Observación al margen I: Como habrán notado hasta ahora no he hablado ni mencionado casi nada de la voz de Thom Yorke, o sus letras. Es lo que menos me llama la atención del disco, quizás por haberlo escuchado mucho y tambien por que me ha cansado un poco su timbre de voz en los últimos años, al igual que sus recursos. Igual me sigue pareciendo un muy buen vocalista. Y gran compositor también – el otro día me sorprendí mucho al enterarme que los temas son en la brutal mayoría composiciones de él, y solo unas pocas canciones en la discografía son obra de otros miembros de la banda.

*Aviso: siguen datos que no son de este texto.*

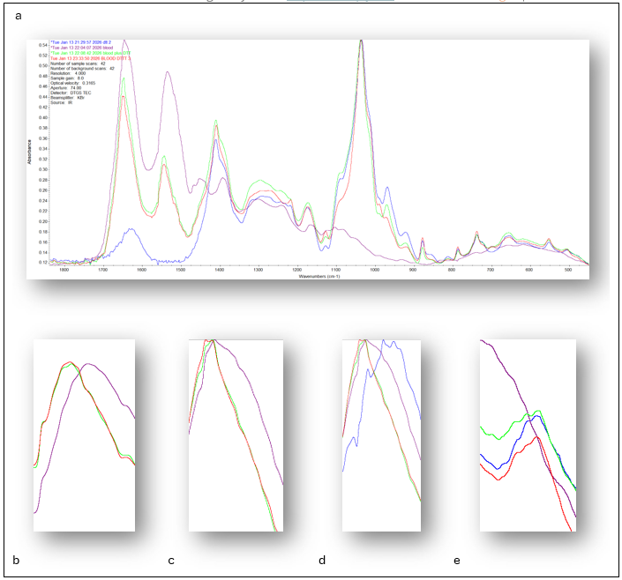
Task: Click the 'Optical velocity: 0.3165' line
Action: click(73, 84)

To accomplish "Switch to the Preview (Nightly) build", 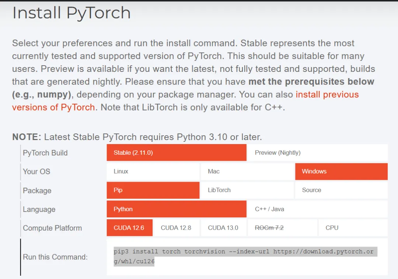I will [x=317, y=153].
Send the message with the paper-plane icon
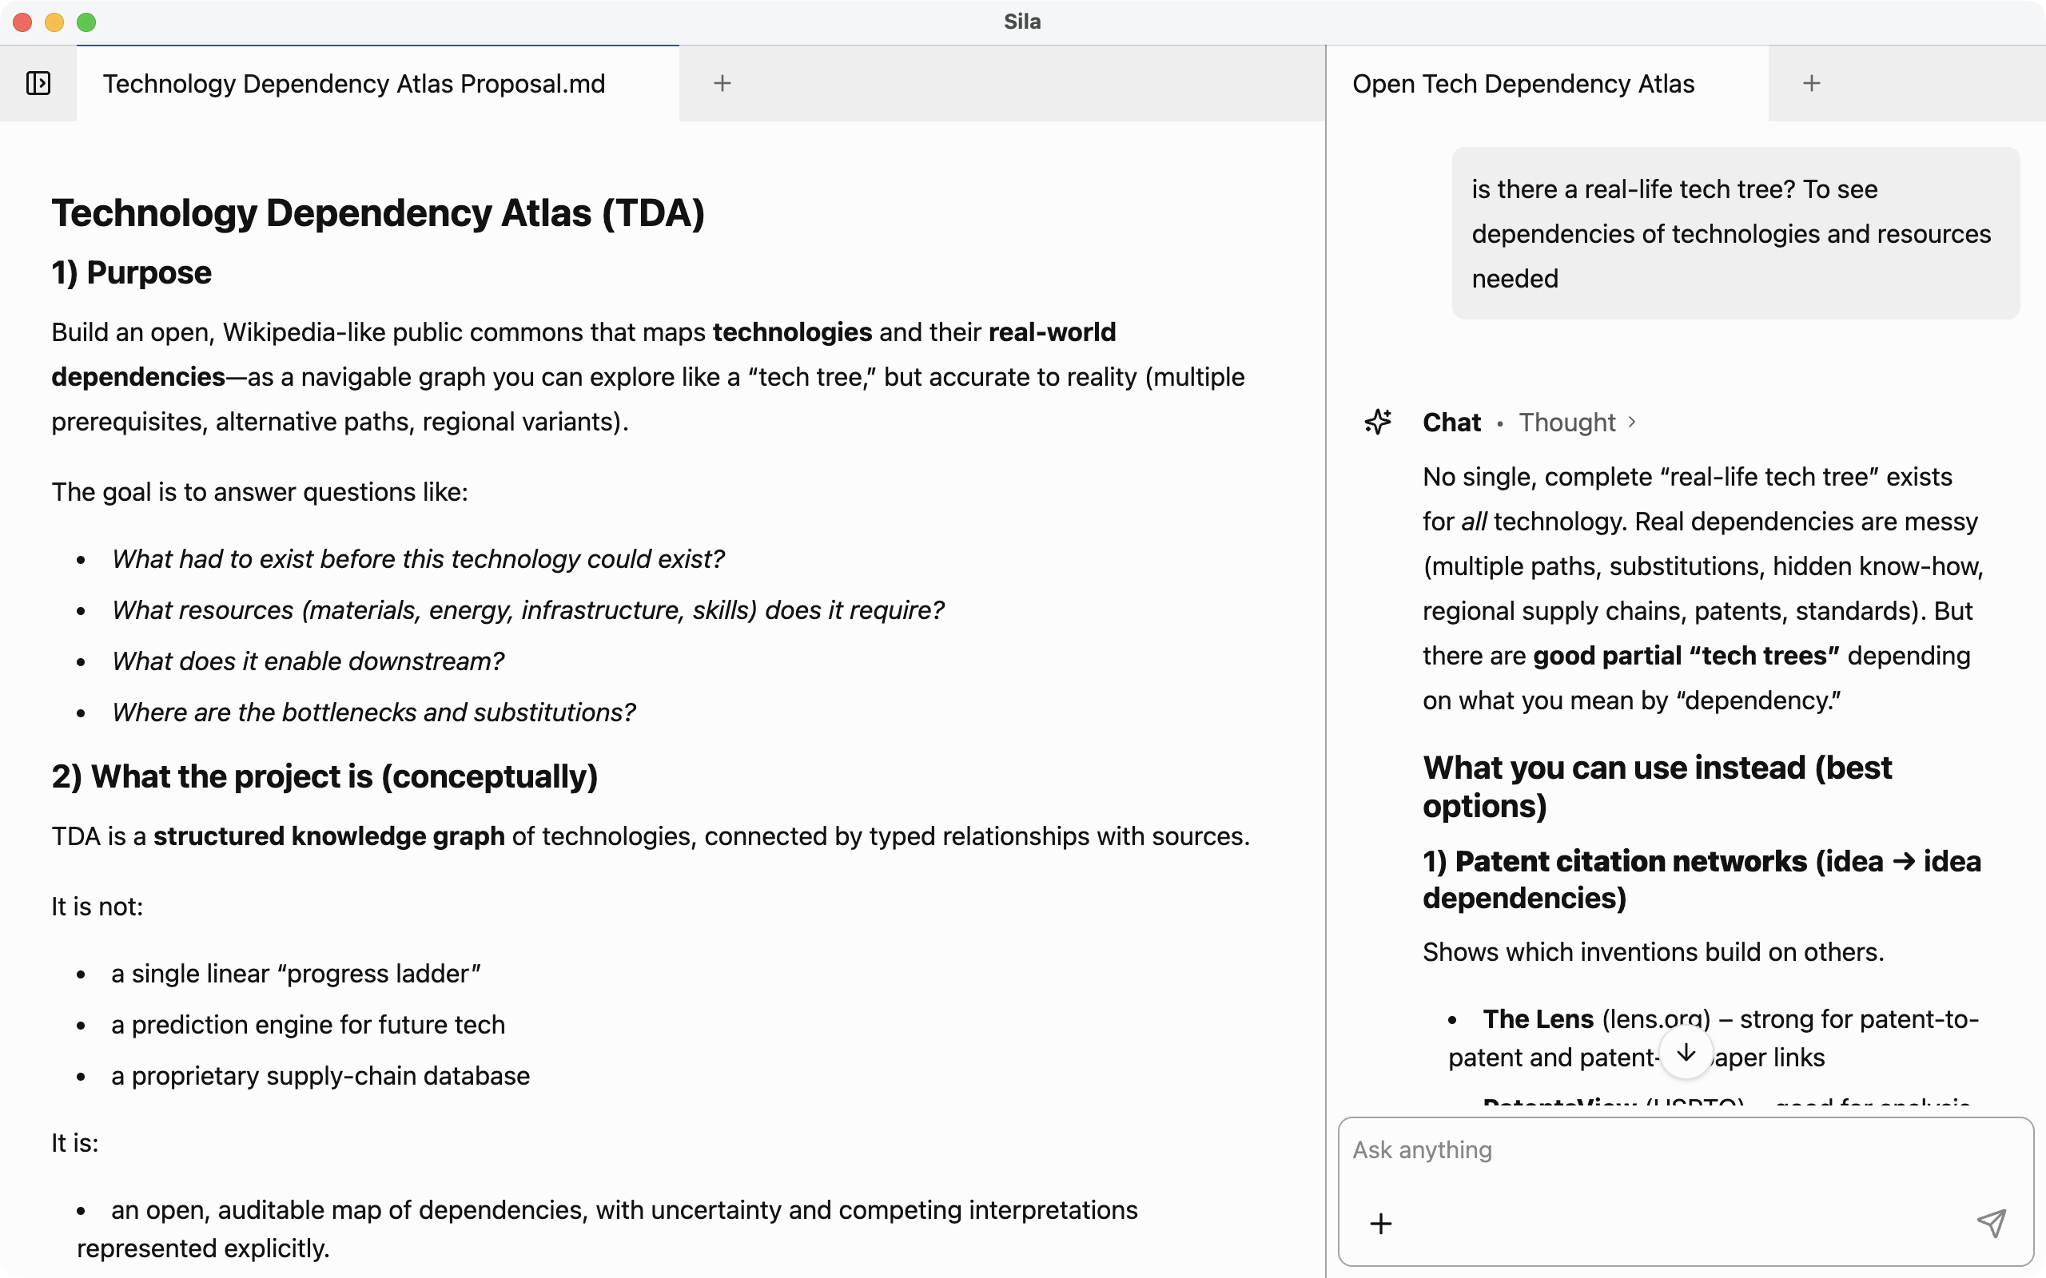Viewport: 2046px width, 1278px height. pyautogui.click(x=1992, y=1223)
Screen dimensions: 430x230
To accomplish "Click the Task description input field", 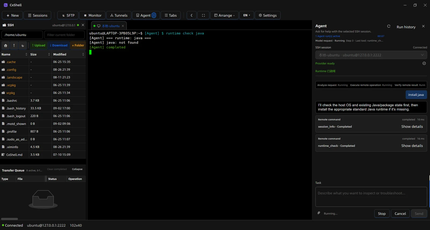I will (371, 197).
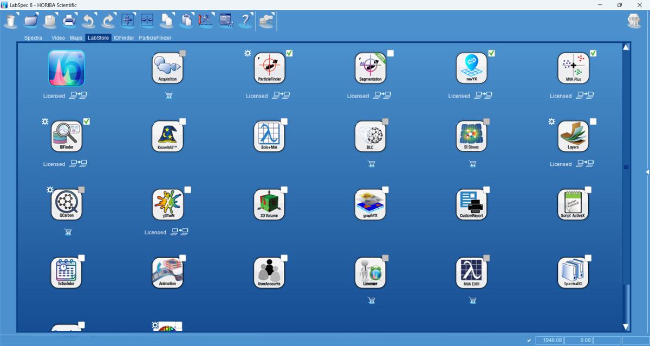Select the 3D Volume app icon

(269, 204)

Yo tenía la idea de que eran mucho más «banda» y que todos trabajaban más juntos. Pero no, parece que Radiohead es la bandita de Thom básicamente.
Let Down
Quizás mi tema favorito del disco. Es extraño, porque a pesar de mantener el sonido psicodélico y espacial de los temas anteriores, esta canción es diferente. ¿Porqué? Quizás es porque es lo más parecido a una canción de amor. La letra es simple y agradable, los arreglos no son demasiado extraños y se mantiene todo dentro de ciertos parámetros de normalidad. Partes favoritas: La flautita que entra en una sola nota sostenida cuando termina el puente a los 2:48, y la parte en que la voz de Thom se «separa» en dos melodías y letras diferentes en la parte más emotiva del tema, a los 4:00.
Karma Police
Seguimos en un perfil más «tradicional». ¡El Single! Una canción que me había aburrido bastante cuando salió. Es un muy lindo tema, donde todo esta en su lugar y funciona muy bien. El tono es extraño, por un lado complaciente y agradable, por el otro lado resignado e introvertido. Es como la respuesta madura digamos, a la explosión y catársis ocurrida en Paranoid Android y sigue la misma línea temática.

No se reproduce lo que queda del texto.